They say that pioneers in the social network sector never die, they just get reinvented, a bit like search marketing you might say! Well, asks the Clickmate team, can the formerly great Bebo find its way back to the promised land?
There’s a familiar pattern with many of the pioneering social networking sites: techno idealists set them up, sell out to the less creative money men desperate to get hold of a money spinner and then they lose their way. Facebook and Twitter have remained comparatively true to their founding ideals, and even though the money men have certainly penetrated the ‘geek’ circles, the original teams are by and large still there.
When it first launched in 2005 Bebo was quickly a sensation, achieving a monthly user audience of some 40 million people.
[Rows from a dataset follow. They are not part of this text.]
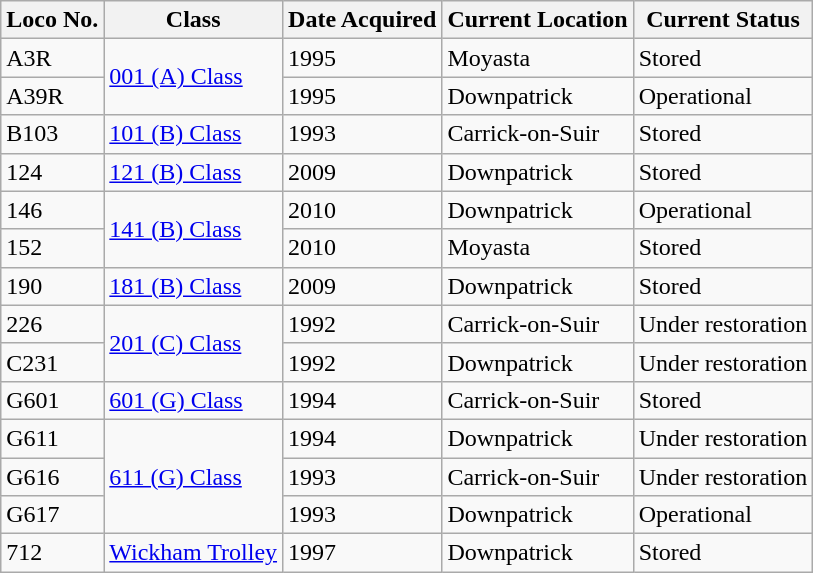
1997 (362, 553)
Class (194, 20)
B103 (52, 134)
201 (C) Class (194, 343)
146 (52, 210)
190 (52, 286)
124 (52, 172)
Current Status (723, 20)
G601 (52, 400)
C231 (52, 362)
A3R (52, 58)
Loco No. (52, 20)
Date Acquired (362, 20)
101 (B) Class (194, 134)
601 (G) Class (194, 400)
611 (G) Class (194, 476)
G616 (52, 477)
Current Location (538, 20)
G611 (52, 438)
Wickham Trolley (194, 553)
712 (52, 553)
121 (B) Class (194, 172)
141 (B) Class (194, 229)
A39R (52, 96)
181 (B) Class (194, 286)
226 (52, 324)
G617 (52, 515)
001 (A) Class (194, 77)
152 (52, 248)
Identify which cell holds the provided text, then report its [x, y] central coordinate. 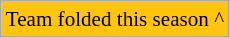
Team folded this season ^ [115, 18]
Identify which cell holds the provided text, then report its [x, y] central coordinate. 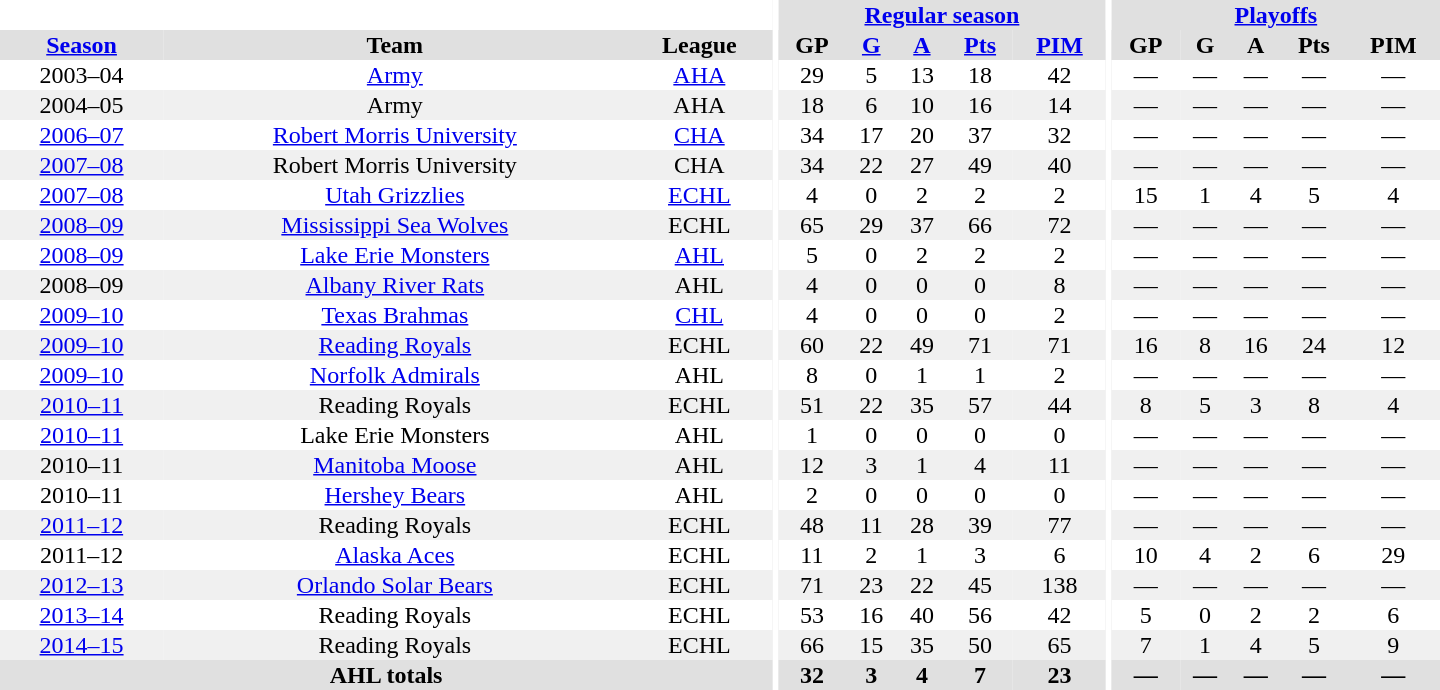
Team [394, 45]
Mississippi Sea Wolves [394, 225]
53 [812, 615]
44 [1060, 405]
2003–04 [82, 75]
Manitoba Moose [394, 465]
Hershey Bears [394, 495]
72 [1060, 225]
50 [980, 645]
Orlando Solar Bears [394, 585]
20 [922, 135]
Playoffs [1276, 15]
League [700, 45]
13 [922, 75]
57 [980, 405]
28 [922, 525]
Season [82, 45]
AHL totals [386, 675]
27 [922, 165]
Norfolk Admirals [394, 375]
Regular season [942, 15]
56 [980, 615]
Alaska Aces [394, 555]
39 [980, 525]
9 [1394, 645]
138 [1060, 585]
24 [1314, 345]
2004–05 [82, 105]
51 [812, 405]
48 [812, 525]
45 [980, 585]
2006–07 [82, 135]
60 [812, 345]
CHL [700, 315]
2013–14 [82, 615]
Texas Brahmas [394, 315]
Utah Grizzlies [394, 195]
17 [872, 135]
14 [1060, 105]
2012–13 [82, 585]
2014–15 [82, 645]
77 [1060, 525]
Albany River Rats [394, 285]
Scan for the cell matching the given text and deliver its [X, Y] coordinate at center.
With that penetration and such a defined audience (most of the users were teenagers), it’s hard to see why the early promise could not be fulfilled. The brains behind it were Michael and Xochi Birch. They had missed the perils of the first dot.com crash and launched just at the right time, alongside the likes of MySpace (another site which failed to live up to early expectations).
Three years after its launched, in stepped the money men – in the form of AOL – with a whopping bid of $850 million. AOL management then set about ruining the brand, says industry folklore, but truth be told, it was the unstoppable Facebook which stuck the knife into the back of sites like Bebo and MySpace.
Facebook gave the punters what they wanted and understood, right from the outset, that the first one up the hill would remain supreme. It was a numbers gain, plain and simple.
AOL has frustrated Wall Street and its investors with its seemingly poor strategic thinking which led to some off the wall purchases in the noughties. Two years after buying Bebo, it off-loaded it to Criterion Capital for just $10 million. They didn’t have much luck either, declaring it bankrupt last week. The remains of the dead were offered to the market in an auction and low and behold, the former founders picked it for £1 million.
Given that a relaunched MySpace and a number of former high-fliers are having trouble regaining their former glory, what is the likely future for Bebo?
If it plays to the niches, trying to catch the Facebook users who have fallen by the way, disillusioned by the open drive for ad revenues, then Bebo, like the others, has a chance. Facebook will remain king of the mountain for some time yet, but eventually many of its more trendy users will need to jump ship and join what Facebook was when it first started – a true social networking vehicle, and not an advertising platform.
Bebo has a future, if it can steer the difficult path ahead.